Consider the storage of printed materials that have been converted to digital formats. A single item in a digital library collection consists of a set of page images. If the material is also converted to SGML, there will be the SGML mark-up, DTD, style sheets, and related information. Within the repository, structural metadata defines the relationship between the components, but a client program does not need to know these details. Chapter 8 looked at a user interface program that manipulates a sequence of page images. The functions include display a specified page, or go to the page with a specific page number, and so forth. A user interface that is aware of the functions supported for this structural type of information is able to present the material to the user, without knowing how it is stored on the repository.

Disseminations

In a digital library, the stored form of information is rarely the same as the form that is delivered to the user. In the web model of access, information is copied from the server to the user's computer where it is rendered for use by the user. This rendering typically takes the form of converting the data in the file into a screen image, using suitable fonts and colors, and embedding that image in a display with windows, menus, and icons.

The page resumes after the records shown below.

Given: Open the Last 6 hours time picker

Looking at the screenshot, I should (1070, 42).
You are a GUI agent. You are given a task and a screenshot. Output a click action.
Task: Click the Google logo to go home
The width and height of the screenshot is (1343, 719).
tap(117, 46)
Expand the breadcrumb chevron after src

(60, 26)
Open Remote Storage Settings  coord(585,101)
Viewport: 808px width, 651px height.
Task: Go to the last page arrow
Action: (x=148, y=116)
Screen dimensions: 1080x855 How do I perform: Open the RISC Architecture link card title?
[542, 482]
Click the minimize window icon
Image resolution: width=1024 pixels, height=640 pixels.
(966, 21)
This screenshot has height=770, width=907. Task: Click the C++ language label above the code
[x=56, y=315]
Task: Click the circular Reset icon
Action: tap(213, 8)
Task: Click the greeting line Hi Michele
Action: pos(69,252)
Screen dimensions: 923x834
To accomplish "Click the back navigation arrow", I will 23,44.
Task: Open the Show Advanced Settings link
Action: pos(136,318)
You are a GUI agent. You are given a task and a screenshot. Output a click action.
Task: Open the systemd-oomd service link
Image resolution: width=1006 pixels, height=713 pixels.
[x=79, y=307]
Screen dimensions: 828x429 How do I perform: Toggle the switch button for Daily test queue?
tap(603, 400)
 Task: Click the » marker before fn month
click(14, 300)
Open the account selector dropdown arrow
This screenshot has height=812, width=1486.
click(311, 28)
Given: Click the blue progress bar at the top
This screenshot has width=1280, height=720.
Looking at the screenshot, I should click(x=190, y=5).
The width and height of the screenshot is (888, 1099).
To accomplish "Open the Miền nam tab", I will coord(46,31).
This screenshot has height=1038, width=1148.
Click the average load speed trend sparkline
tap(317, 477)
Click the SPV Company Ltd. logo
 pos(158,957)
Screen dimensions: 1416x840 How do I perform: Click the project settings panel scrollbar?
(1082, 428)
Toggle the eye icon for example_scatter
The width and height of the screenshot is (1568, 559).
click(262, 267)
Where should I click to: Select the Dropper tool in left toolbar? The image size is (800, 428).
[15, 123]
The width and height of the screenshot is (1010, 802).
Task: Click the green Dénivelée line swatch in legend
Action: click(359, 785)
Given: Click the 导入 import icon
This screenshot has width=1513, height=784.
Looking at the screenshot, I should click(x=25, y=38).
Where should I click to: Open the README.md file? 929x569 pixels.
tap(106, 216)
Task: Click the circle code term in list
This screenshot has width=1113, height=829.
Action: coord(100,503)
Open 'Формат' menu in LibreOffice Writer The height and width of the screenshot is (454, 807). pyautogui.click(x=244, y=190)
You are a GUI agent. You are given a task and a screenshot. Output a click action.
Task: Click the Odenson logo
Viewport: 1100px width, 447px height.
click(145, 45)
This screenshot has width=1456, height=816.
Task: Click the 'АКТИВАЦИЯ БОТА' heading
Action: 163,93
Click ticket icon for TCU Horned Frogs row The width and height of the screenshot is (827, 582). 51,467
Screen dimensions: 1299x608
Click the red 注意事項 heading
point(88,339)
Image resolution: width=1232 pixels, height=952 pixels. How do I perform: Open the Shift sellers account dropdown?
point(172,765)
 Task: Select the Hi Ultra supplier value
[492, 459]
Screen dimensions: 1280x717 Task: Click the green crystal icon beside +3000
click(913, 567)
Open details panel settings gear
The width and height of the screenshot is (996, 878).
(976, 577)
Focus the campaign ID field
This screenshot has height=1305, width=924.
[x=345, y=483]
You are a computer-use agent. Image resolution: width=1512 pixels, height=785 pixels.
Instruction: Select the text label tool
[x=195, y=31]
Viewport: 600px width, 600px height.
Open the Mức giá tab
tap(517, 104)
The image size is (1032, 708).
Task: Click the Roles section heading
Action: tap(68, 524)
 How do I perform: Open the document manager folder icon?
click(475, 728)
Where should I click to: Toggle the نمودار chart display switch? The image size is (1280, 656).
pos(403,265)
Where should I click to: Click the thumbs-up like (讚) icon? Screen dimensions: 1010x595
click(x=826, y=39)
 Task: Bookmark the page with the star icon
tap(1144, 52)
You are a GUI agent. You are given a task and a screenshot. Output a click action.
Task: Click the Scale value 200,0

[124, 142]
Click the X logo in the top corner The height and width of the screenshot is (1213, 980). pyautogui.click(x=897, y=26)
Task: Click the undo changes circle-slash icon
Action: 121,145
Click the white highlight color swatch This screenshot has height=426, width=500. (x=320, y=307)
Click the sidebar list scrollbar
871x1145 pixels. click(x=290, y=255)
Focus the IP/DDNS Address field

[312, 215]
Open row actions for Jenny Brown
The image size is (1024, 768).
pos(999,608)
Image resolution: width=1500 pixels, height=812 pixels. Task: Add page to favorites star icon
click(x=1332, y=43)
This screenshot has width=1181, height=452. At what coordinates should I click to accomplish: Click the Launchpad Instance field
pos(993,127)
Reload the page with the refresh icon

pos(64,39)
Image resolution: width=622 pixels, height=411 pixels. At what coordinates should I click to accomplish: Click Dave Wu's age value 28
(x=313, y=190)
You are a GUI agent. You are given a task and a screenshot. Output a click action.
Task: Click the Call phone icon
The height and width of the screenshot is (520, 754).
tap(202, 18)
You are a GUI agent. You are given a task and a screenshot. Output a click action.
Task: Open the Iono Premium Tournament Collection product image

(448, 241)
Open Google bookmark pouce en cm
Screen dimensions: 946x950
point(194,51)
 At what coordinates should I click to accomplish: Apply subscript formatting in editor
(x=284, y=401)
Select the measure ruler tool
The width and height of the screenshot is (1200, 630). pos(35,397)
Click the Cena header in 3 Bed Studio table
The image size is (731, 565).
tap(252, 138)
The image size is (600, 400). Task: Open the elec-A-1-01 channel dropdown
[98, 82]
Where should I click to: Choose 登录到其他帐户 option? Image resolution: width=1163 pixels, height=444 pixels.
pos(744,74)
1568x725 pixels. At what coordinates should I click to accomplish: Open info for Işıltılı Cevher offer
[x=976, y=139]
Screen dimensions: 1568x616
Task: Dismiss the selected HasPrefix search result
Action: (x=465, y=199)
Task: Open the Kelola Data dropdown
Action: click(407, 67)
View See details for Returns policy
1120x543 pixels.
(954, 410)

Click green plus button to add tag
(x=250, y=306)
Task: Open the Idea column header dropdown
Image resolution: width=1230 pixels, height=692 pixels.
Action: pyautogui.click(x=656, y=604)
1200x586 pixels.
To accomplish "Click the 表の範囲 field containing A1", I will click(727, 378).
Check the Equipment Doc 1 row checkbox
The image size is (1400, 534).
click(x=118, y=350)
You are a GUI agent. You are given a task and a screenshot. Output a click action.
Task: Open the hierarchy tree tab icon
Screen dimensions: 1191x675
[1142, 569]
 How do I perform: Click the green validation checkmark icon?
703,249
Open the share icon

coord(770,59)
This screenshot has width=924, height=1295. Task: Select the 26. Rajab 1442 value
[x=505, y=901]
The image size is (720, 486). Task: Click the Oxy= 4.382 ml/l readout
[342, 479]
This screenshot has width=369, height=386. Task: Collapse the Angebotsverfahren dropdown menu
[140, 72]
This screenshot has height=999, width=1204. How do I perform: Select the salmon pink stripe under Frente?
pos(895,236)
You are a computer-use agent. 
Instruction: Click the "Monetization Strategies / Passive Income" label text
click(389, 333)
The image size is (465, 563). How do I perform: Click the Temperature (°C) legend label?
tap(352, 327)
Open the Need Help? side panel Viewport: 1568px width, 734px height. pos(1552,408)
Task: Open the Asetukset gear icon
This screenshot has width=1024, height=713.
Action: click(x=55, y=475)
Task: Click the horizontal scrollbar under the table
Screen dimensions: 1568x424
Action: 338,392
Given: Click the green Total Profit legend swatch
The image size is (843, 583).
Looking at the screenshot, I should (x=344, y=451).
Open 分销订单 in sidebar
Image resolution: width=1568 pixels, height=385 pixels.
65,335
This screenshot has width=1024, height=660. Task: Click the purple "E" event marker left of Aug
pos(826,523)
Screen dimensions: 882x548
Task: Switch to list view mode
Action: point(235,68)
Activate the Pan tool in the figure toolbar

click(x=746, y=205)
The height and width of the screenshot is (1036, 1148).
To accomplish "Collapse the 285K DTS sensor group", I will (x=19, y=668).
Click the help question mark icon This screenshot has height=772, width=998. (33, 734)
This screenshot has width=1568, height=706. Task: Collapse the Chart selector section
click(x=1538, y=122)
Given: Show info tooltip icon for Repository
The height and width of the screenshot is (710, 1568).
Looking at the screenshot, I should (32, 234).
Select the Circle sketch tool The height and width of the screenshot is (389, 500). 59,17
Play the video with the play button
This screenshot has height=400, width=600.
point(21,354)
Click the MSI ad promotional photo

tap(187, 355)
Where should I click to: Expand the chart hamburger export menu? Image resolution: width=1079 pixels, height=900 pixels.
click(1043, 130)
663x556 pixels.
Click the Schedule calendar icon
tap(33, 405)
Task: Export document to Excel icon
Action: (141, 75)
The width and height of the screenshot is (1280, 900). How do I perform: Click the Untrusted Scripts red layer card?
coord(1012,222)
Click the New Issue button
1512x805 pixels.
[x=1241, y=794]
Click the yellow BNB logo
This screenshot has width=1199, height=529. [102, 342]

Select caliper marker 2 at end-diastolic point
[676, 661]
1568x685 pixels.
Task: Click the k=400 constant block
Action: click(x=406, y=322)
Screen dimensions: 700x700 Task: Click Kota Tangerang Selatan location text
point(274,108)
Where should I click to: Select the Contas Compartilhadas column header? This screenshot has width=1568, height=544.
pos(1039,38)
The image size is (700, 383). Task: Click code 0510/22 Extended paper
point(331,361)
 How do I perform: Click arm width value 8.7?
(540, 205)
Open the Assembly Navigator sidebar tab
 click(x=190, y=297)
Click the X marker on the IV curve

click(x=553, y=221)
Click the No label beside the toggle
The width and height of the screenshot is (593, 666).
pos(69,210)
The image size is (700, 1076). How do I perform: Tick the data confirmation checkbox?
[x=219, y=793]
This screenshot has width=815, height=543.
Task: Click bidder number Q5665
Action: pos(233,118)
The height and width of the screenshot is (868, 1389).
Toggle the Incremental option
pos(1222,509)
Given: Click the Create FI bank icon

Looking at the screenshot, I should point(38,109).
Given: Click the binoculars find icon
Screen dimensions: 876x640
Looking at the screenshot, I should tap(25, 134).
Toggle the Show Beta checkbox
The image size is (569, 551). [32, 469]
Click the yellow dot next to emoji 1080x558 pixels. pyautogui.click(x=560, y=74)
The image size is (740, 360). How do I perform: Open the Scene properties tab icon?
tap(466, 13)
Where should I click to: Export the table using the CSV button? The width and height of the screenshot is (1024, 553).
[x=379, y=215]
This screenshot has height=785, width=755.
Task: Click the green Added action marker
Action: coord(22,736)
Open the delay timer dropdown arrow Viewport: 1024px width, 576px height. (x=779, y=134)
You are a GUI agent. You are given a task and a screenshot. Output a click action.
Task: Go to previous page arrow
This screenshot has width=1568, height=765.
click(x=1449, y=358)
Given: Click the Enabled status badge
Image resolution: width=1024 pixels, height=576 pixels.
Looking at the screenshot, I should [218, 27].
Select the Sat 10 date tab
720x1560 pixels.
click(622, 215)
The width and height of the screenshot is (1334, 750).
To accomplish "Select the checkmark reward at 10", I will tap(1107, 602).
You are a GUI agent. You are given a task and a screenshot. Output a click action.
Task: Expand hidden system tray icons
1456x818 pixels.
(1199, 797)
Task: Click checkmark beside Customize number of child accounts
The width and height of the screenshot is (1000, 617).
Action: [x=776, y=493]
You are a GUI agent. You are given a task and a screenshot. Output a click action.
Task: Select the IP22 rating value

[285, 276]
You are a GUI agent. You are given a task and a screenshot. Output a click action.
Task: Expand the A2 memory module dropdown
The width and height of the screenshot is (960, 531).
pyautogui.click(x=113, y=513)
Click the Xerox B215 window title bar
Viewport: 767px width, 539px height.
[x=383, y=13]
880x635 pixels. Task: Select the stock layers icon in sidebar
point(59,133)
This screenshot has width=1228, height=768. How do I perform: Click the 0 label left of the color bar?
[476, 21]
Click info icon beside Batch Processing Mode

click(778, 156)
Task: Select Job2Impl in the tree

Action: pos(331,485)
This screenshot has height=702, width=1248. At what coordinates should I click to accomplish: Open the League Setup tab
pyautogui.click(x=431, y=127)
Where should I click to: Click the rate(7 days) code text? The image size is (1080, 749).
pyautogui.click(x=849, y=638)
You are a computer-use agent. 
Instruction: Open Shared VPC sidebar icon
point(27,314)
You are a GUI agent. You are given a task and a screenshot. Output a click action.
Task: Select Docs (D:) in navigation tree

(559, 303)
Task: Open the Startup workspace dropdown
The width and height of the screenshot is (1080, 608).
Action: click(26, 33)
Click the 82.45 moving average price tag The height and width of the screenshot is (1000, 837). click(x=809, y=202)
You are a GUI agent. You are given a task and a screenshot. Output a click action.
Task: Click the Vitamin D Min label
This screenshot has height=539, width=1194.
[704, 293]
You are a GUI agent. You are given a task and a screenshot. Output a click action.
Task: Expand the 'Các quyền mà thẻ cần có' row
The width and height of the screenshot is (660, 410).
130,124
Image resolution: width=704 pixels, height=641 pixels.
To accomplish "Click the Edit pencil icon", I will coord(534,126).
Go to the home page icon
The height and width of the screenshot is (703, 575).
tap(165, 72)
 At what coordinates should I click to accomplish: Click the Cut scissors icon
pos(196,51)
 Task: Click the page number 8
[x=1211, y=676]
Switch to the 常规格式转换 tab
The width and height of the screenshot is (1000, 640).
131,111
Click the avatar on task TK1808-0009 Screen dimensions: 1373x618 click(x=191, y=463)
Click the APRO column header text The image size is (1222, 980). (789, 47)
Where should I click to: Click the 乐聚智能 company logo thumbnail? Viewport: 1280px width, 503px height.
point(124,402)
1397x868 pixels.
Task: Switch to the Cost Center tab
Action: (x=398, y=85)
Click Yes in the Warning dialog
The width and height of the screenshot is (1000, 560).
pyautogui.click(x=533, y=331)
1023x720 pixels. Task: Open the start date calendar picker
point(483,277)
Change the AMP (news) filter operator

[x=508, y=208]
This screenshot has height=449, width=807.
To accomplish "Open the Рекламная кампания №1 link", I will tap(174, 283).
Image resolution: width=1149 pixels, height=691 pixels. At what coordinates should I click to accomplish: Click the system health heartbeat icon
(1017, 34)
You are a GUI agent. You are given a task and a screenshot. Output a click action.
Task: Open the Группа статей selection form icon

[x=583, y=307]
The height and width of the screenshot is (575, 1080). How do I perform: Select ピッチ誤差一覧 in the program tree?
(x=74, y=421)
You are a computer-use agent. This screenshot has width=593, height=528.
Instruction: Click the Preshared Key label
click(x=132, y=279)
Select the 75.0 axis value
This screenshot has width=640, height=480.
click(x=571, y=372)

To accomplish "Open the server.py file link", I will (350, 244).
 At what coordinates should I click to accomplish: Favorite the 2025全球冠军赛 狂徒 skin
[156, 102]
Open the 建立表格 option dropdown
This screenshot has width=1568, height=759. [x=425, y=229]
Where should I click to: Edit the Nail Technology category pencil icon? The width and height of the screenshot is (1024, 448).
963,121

Getting stored information and presenting it to the user of a digital library can be much more complicated than the web model. At the very least, a general architecture must allow that the stored information will be processed by computer programs on the server before being sent to the client or on the client before being presented to the user. The data that is rendered need not have been stored explicitly on the server as a file or files. Many servers run a computer program on a collection of stored data, extract certain information and provide it to the user. This information may be fully formatted by the server, but is often transmitted as a file that has been formatted in HTML, or some other intermediate format that can be recognized by the user's computer.

Two important types of dissemination are direct interaction between the client and the stored digital objects, and continuous streams of data. When the user interacts with the information, access by a user is not a single discrete event. A well-known example is a video game, but the same situation applies with any interactive material, such as a simulation of some physical situation. Access to such information consists of a series of interactions, which are guided by the user's control and the structural metadata of the individual objects.

Disseminations controlled by the client

Frequently, a client program may have a choice of disseminations. The selection might be determined by the equipment that a user has; when connected over a low-speed network, users sometimes choose to turn off images and receive only the text of web pages. The selection might be determined by the software on the user's computer; if a text is available in both HTML and PostScript versions, a user whose computer does not have software to view PostScript will want the HTML dissemination. The selection may be determined on non-technical grounds, by the user's wishes or convenience; a user may prefer to see a shortened version of a video program, rather than the full length version.

One of the purposes of object models is to provide the user with a variety of dissemination options. The aim of several research projects is to provide methods so that the client computer can automatically discover the range of disseminations that are available and select the one most useful at any given time. Typically, one option will be a default dissemination, what the user receives unless a special request is made. Another option is a short summary. This is often a single line of text, perhaps an author and title, but it can be fancier, such as a thumbnail image or a short segment of video. Whatever method is chosen, the aim of the summary is to provide the user with a small amount of information that helps to identify and describe the object. This topic is definitely the subject of research and there are few good examples of such systems in practical use.